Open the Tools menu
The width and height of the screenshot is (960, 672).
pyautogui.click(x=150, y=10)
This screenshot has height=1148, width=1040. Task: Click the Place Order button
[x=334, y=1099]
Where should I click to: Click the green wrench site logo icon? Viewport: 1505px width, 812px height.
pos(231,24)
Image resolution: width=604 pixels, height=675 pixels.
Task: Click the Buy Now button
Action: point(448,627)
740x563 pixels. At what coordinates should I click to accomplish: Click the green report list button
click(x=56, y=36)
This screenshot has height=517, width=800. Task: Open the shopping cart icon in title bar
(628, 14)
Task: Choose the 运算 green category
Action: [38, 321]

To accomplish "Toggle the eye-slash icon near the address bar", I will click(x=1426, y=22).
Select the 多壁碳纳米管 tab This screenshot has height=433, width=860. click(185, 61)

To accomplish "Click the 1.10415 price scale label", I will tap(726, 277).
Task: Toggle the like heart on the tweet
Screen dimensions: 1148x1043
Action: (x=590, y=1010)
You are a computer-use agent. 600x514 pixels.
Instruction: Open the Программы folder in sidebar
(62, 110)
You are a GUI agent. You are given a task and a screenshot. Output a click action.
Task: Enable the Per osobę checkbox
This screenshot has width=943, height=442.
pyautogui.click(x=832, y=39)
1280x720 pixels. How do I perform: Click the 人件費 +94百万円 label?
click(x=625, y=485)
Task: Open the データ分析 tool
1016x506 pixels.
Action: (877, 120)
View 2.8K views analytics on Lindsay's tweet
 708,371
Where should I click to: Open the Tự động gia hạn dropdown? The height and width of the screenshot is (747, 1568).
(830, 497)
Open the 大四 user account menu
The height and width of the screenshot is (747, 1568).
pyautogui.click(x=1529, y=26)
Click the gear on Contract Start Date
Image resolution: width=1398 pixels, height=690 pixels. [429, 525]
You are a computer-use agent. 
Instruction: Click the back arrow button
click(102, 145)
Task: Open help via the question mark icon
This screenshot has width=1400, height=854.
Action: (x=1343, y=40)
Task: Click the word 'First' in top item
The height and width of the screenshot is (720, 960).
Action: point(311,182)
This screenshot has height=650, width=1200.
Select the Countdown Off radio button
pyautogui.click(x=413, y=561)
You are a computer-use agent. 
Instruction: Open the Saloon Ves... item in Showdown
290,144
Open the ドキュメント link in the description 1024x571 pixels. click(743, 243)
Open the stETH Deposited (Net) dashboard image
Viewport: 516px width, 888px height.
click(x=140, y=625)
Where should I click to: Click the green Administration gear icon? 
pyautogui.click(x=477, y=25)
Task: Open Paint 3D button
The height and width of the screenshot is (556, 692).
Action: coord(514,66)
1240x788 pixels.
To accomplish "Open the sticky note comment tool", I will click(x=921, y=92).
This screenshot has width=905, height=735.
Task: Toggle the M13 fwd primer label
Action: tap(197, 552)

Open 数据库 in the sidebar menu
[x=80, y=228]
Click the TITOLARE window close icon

### Assignment:
Your answer must be a single number: the count of lines above that contain the string "agent".

### Problem solution:
4